In reality the secretive Romeo and Juliets will be dismayed. So much fun has been taken out of life already that legitimising the office affair is the last straw. Neither will their co-workers be pleased. Witnessing the clandestine office affair is one of the few reasons why we still brave the horrors of commuting rather than working from home.

On Wednesday the Wall St Journal surveyed major US companies and found that while in the past they had banned managers from dating subordinates, many major companies are now changing the rules to accommodate love.

For most of us in this country, though, the office romance continues to be fraught with difficulty, and thus the allure remains: the recruitment consultancy Office Angels estimates that 50 per cent of people meet their future partners at or through work.

Do we really want businesses to accept that affairs will happen - and indeed by doing so encourage them?

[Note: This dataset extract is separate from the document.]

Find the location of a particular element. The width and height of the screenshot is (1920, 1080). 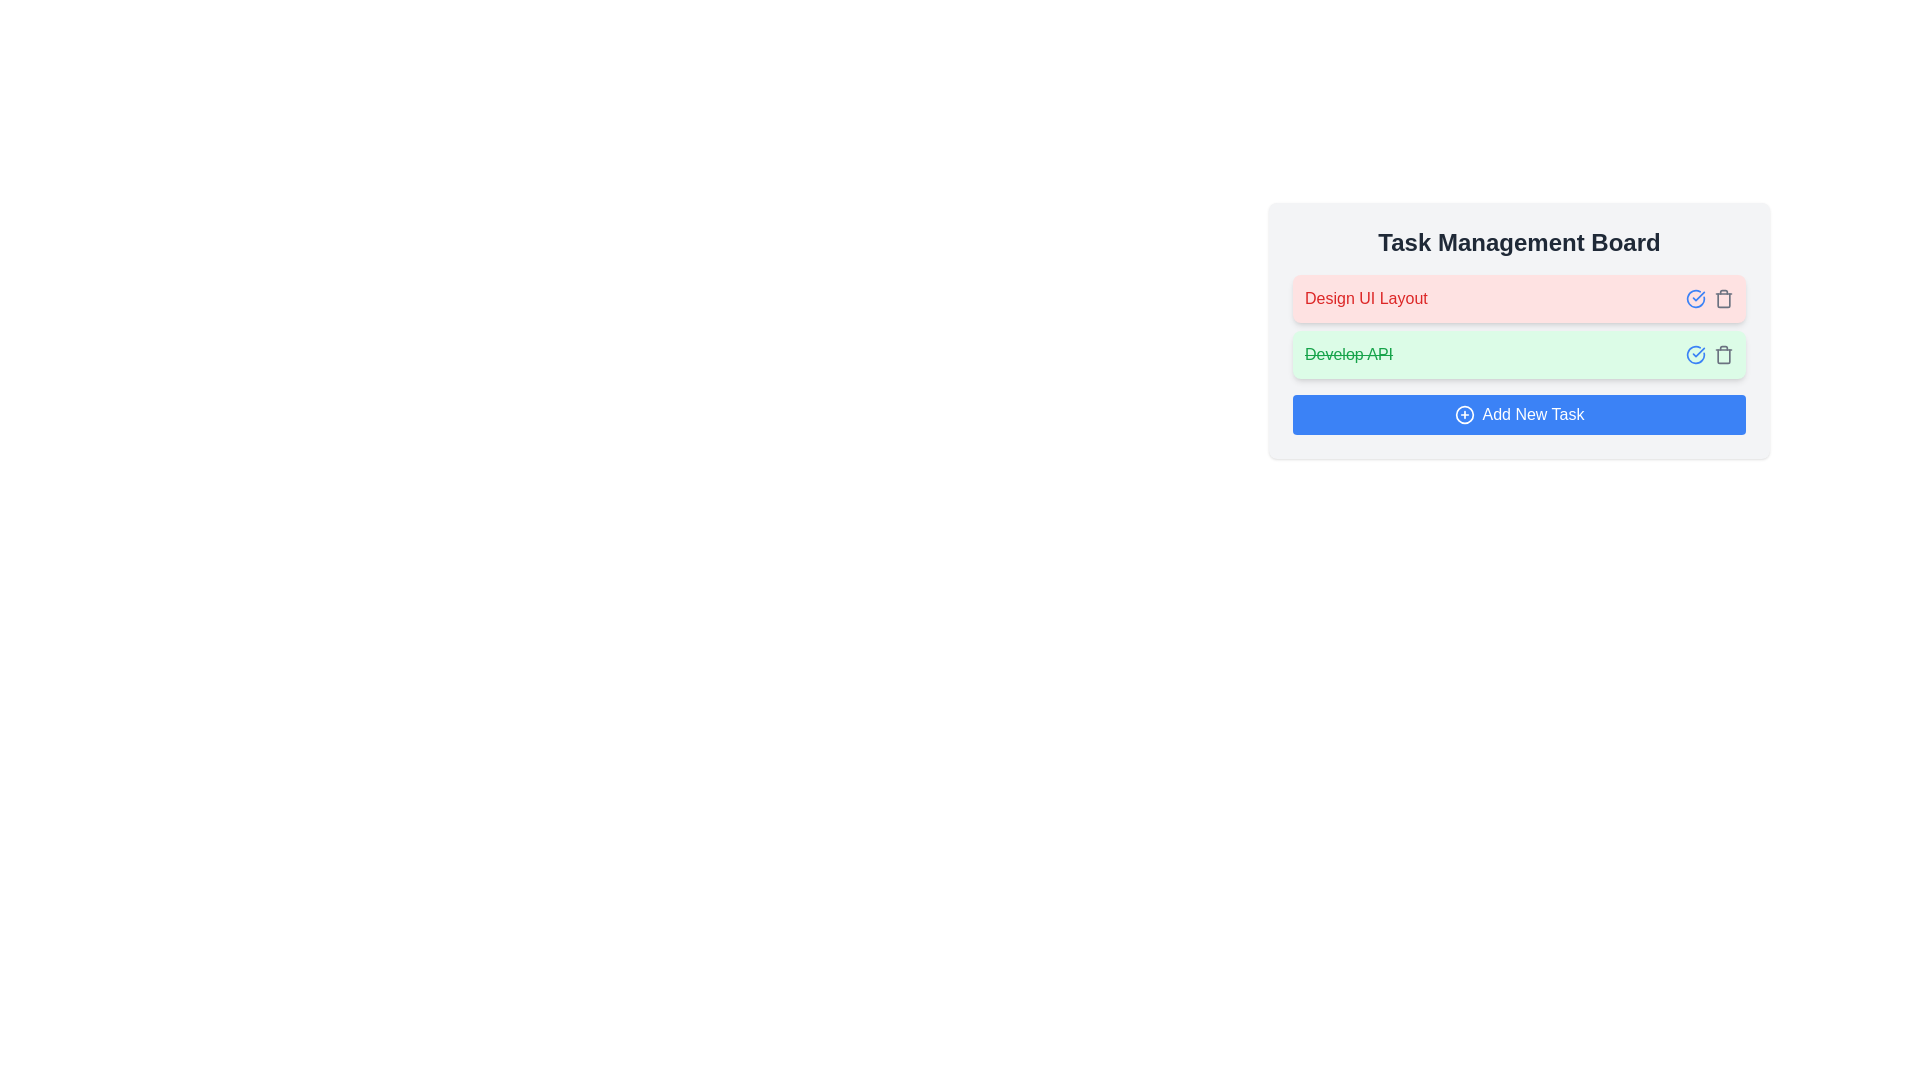

the circular icon within the 'Add New Task' button located beneath the task list section in the main content area is located at coordinates (1464, 414).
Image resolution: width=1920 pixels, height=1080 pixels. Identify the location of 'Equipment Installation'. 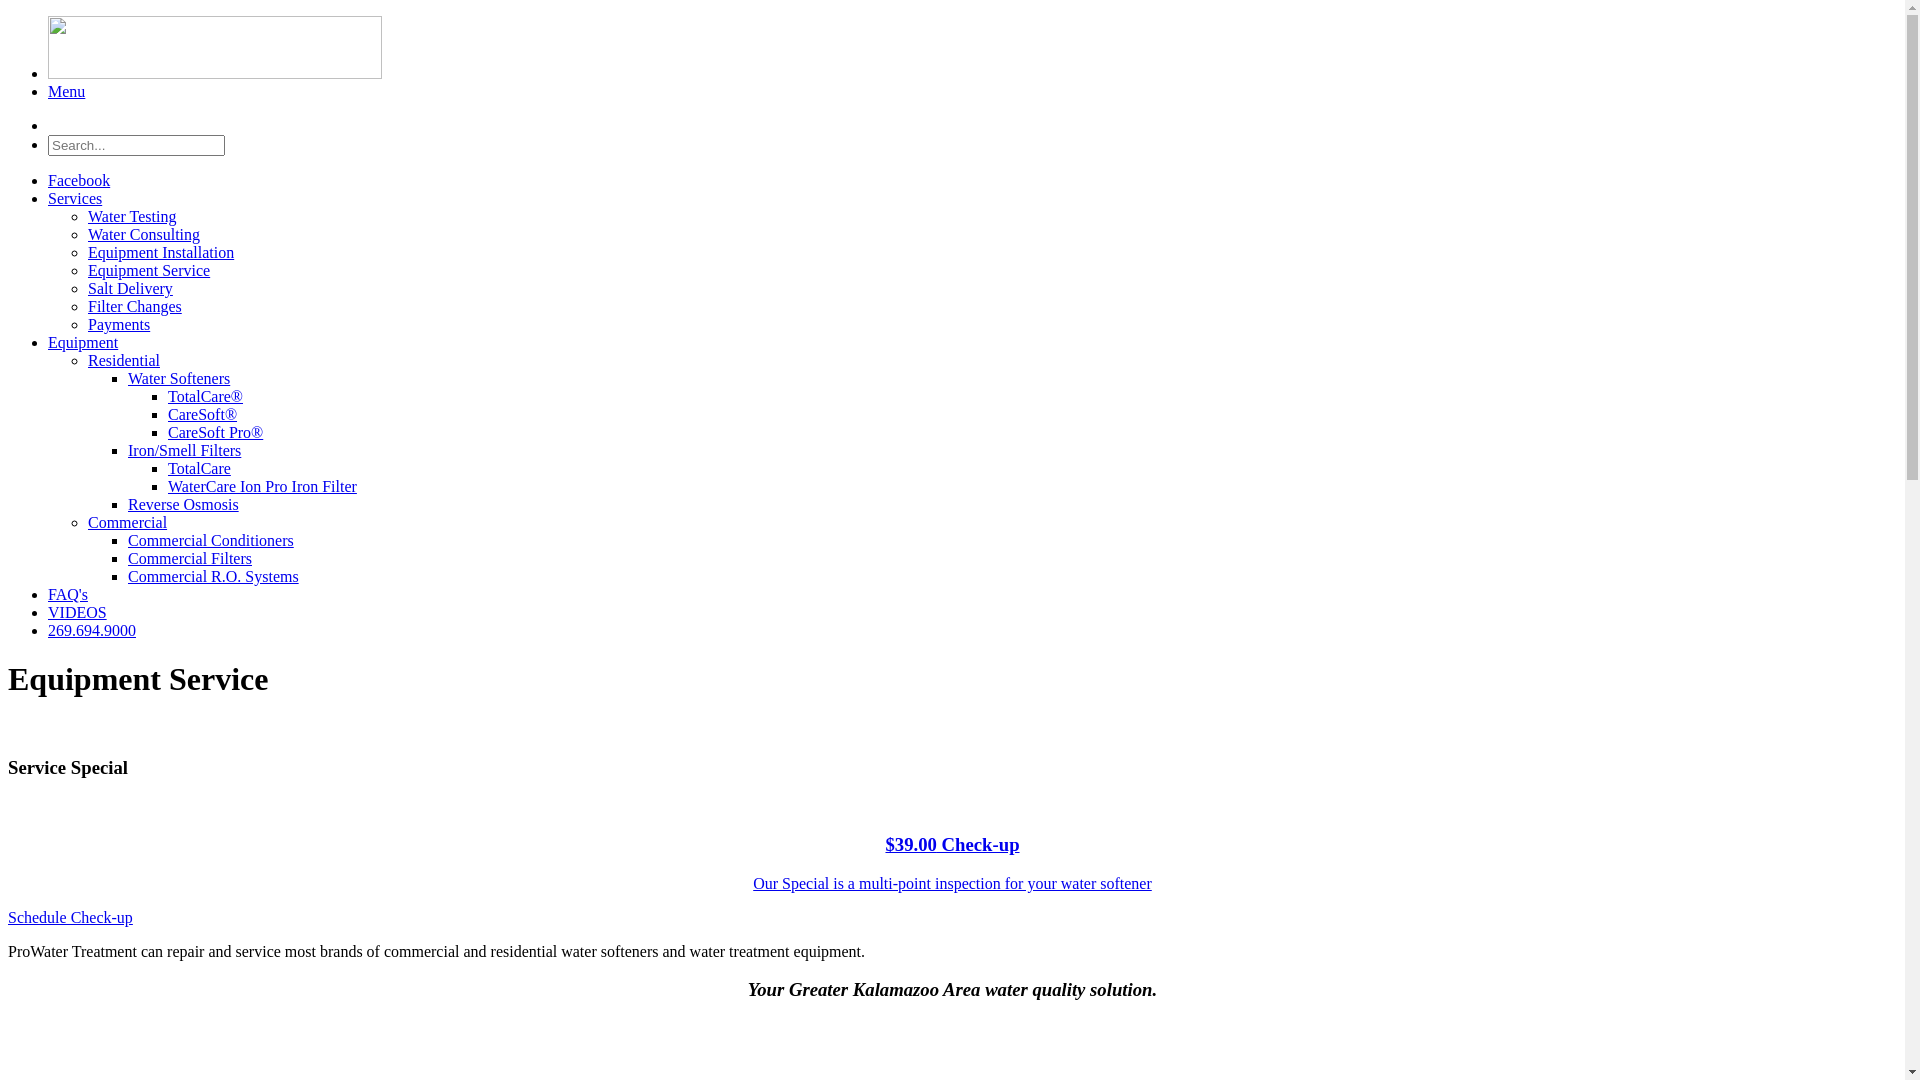
(161, 251).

Can the affair really survive that sort of respectability?

Imagine, in those first heady days of romance, admitting reality into that idyllic world by skipping hand-in-hand to the boss announcing your intention to date; fretting about causing problems with the "chain of command" before realising that your partner's habit of throwing their clothes on the floor drives you nuts; business meetings proceeding with minutes, any other business, and a list of who's snogging who.

To be frank, what is the point of investing in filing cabinets if not to steal kisses behind them? Why were electronic message systems ever invented if not to make clandestine assignations which involve each partner leaving the office exactly five minutes after the other?

But more important than the lovers' feelings is the amusement provided for fellow colleagues. In these days of insecure working conditions, there are few perks of the job. And one of them is definitely torturing and snooping on the lovelorn.

Can you imagine the delight of Robin Cook's colleagues, once they found out Gaynor was having to wait in his darkened flat for hours to outwit the Secret Service? And how many smirking references to looking at legal briefs did the young Tony Blair and Cherie Booth have to endure in Derry Irvine's chambers?

The fact the British work the longest hours in Europe is thus explained: they're not there to work, merely to bug the lovers' phones.